Pucuk dicinta ulam tiba. Sungguh benar-benar dia merasa sangat gembira sebab keinginannya terpenuhi. Dia bertemu dengan lelaki berkulit putih dan selalu memakai jubah putih itu. Kebetulan rama Kaè sedang menuntun kuda kesayangannya menuju pohon besar.
“Kebetulan sekali. Akan saya ganggu kudanya dengan mantra saya!” Harapnya penuh gembira.
Dan betul sekali, ketika lewat di samping Rama Kaè yang baru selesai mengikat tali kekang, kuda itu langsung melonjak tiba-tiba seperti ada yang melemparnya dengan batu. Tidak hanya itu, kuda putih yang perkasa miliknya meringkik-ringkik mengerikan. Rama Kaè punya cara tersendiri untuk menenangkan kudanya yang menggila itu. Diusapnya kepala dan pundak kuda kesayangannya itu dengan lembut, dan berhentilah kuda itu mengamuk.
“Maaf, apa yang Tuan bawa itu? Sampai-sampai kuda kesayangan saya menggila seperti tadi. Seperti ketakutan ketika melihat dua karung sak yang Tuan pikul!” Sapa Rama Kaè dengan lembut agar tidak menyinggung apalagi sampai melukai hati.
“O, ini.” Balas lelaki bersungut tebal itu dengan nada yang enteng.
“Bukan apa-apa, kok. Ini hanya dua karung garam yang saya bawa!”
“O, begitu?” Sambil tersenyum, Rama Kaè hanya mengangguk-angguk pelan padahal dia tahu bahwa di dalam karung itu isinya adalah beras. Dia membiarkan saja lelaki itu membohongi dirinya. Dia tidak menegurnya, kecuali di dalam hatinya dia berharap agar suatu saat lelaki itu bisa sadar akan kebohongannya tadi. Menurutnya, satu kebohongan akan membuat sesorang sengsara dan menderita.
“Tidak mampir dulu sebentar, Tuan? Sekadar minum kopi dan ngobrol?”
“O, tidak. Saya sedang keburu!” Berlalulah lelaki itu dengan membanting tatapan yang sinis kepada Rama Kaè. Rama Kaè tetap membalasnya dengan senyum yang renyah.
Sepanjang jalan, lelaki bersungut tebal itu tertawa sendiri. Dia merasa sudah menang. Ternyata kehebatan lelaki pendatang itu tidak sebagaimana yang dia dengar dari orang-orang. Ternyata Rama Kaè tidak lebih seperti kebanyakan lelaki di kampungnya. Terbukti dia sudah berhasil membuat kudanya gila, meski tidak dalam beberapa lama berhasil tenang kembali.

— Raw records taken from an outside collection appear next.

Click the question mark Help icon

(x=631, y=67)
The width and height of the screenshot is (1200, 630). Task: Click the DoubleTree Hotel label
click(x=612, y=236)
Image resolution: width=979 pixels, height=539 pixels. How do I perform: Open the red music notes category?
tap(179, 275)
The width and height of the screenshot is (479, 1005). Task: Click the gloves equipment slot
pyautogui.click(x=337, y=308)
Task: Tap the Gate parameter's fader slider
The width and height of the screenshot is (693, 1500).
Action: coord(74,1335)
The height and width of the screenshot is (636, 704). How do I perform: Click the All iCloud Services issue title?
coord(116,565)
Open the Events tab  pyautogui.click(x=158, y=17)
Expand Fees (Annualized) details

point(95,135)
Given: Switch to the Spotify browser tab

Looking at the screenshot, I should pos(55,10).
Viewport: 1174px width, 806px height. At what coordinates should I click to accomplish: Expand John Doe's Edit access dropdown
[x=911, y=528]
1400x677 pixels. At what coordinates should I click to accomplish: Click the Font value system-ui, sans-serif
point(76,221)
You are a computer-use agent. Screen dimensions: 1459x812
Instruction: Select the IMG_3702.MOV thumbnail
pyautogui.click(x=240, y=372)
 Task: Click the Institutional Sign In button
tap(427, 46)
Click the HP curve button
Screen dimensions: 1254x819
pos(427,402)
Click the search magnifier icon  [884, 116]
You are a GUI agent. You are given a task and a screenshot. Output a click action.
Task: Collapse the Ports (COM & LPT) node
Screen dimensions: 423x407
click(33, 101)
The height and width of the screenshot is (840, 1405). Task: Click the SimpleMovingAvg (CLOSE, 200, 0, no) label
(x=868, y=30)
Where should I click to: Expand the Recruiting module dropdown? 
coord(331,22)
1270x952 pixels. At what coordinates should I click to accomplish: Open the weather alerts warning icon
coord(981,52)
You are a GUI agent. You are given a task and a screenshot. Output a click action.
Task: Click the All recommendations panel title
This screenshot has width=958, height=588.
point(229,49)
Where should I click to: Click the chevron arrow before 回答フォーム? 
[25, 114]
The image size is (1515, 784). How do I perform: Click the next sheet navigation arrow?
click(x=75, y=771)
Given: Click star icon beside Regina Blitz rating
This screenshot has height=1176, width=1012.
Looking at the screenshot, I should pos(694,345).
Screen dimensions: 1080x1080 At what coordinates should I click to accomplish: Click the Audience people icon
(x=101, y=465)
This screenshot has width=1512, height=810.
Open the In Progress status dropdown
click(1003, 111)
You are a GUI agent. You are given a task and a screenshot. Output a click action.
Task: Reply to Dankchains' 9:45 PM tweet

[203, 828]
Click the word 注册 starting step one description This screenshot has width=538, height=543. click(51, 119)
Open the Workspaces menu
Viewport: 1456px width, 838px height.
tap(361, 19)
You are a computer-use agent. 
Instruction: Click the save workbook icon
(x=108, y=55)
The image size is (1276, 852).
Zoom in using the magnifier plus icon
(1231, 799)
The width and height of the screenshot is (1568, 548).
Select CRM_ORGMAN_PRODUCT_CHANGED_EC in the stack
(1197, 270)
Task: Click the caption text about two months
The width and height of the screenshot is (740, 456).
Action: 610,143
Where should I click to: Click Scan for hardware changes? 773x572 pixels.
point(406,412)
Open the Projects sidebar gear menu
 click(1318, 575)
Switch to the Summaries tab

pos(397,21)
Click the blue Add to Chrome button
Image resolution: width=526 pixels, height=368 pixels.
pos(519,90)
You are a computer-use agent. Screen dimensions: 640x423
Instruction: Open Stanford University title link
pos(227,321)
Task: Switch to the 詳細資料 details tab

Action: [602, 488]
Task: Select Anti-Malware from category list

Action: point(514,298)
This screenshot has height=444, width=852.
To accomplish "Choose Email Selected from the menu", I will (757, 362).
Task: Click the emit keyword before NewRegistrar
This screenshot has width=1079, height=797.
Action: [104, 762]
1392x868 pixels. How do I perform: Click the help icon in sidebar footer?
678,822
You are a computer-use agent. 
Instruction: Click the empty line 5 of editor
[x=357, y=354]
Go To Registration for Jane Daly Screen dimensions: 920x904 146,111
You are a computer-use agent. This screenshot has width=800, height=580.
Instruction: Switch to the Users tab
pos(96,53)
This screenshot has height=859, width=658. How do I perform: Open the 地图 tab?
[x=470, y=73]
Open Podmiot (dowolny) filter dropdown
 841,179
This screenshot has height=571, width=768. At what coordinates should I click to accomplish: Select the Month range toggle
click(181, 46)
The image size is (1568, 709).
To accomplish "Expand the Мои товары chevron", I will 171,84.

Sepanjang jalan pula, setiap kali bertemu dengan seseorang, lelaki itu mesti bercerita tentang dirinya yang telah berhasil membuat kuda kesayangan Rama Kaè gila. Dia terlalu membanggakan dirinya. Dia terlalu mengunggulkan kehebatannya. Berharap orang-orang lebih memilih dirinya untuk dihormati, disanjung, dituakan, dan disegani dari pada Rama Kaè.